Before this gets discussed I'd like to change it up a little bit. I'd like to take the words ", and that other groups are not," out of the main section 7. It doesn't add anything and it would allow for a weird edge-case that I hadn't thought about before.
I'm still at a loss about something. Let me just pour my brain out as the last thing I do tonight.
There should be two objectives to this proposal. One is that affiliate disputes get cleared up in a better, or at least better defined, way. The other is that it should prevent splintering the party. It doesn't do that yet and I'm not sure what to add or subtract from the proposal to make it happen.

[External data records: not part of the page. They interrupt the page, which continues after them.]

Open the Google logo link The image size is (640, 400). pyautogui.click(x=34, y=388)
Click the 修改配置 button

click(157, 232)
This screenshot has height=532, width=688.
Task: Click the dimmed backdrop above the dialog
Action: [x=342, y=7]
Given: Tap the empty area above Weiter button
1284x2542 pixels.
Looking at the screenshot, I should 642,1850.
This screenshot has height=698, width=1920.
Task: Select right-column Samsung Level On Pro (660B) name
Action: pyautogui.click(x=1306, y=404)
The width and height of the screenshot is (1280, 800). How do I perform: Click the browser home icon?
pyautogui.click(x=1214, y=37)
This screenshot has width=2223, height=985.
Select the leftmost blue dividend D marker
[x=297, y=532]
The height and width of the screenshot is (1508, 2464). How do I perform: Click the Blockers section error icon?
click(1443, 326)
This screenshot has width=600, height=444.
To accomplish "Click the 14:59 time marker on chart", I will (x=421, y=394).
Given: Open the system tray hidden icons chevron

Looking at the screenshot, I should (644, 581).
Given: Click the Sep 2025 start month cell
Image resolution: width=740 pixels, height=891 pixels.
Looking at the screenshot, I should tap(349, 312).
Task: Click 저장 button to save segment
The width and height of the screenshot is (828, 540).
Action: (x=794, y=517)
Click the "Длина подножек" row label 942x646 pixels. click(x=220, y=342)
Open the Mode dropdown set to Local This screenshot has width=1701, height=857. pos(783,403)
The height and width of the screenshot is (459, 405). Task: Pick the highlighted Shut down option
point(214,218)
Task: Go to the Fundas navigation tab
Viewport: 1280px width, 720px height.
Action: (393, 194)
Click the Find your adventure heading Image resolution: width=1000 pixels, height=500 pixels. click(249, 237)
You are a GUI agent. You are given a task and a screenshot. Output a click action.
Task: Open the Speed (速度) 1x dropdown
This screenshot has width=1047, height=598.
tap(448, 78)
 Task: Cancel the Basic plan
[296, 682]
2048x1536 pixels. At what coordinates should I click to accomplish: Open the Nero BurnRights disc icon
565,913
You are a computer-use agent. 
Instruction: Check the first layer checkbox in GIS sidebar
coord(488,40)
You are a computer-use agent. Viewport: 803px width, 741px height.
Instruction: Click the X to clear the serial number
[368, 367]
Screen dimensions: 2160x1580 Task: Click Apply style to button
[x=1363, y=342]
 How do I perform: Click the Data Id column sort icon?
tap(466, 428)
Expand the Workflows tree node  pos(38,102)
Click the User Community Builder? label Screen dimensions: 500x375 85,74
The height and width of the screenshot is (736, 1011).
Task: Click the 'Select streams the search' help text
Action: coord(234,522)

In 2016 I started making a list (with an involved spreadsheet, my favorite thing) of every political party that's ever existed in the United States. While I was doing research on all of these parties, it struck how often there were splits in them and how often that led to them losing energy and either dissolving or becoming ineffective. By split I don't just mean that some people stopped being involved, but that some faction started their own new group. Historically it's a major cause of death for political movements and parties.
In 2016 I thought that somehow we were different. The most splintered of the political parties were the communists and socialists, and I thought that maybe there was something inherent in their philosophy that made them more vulnerable to that, or that something about Libertarians made us immune to it. Well, I don't think that anymore.
Regardless of who's right or who's wrong, I'd really like it if there was some way to encourage people to not go start their own new thing, but to stick around, build support, and try again in a year or two. Maybe there should be a different proposal about a right of return or something like that. Maybe not.
Splits might be as inevitable and unpredictable as cancer, but if there's some cure I'd like to know about it (invent it?) now.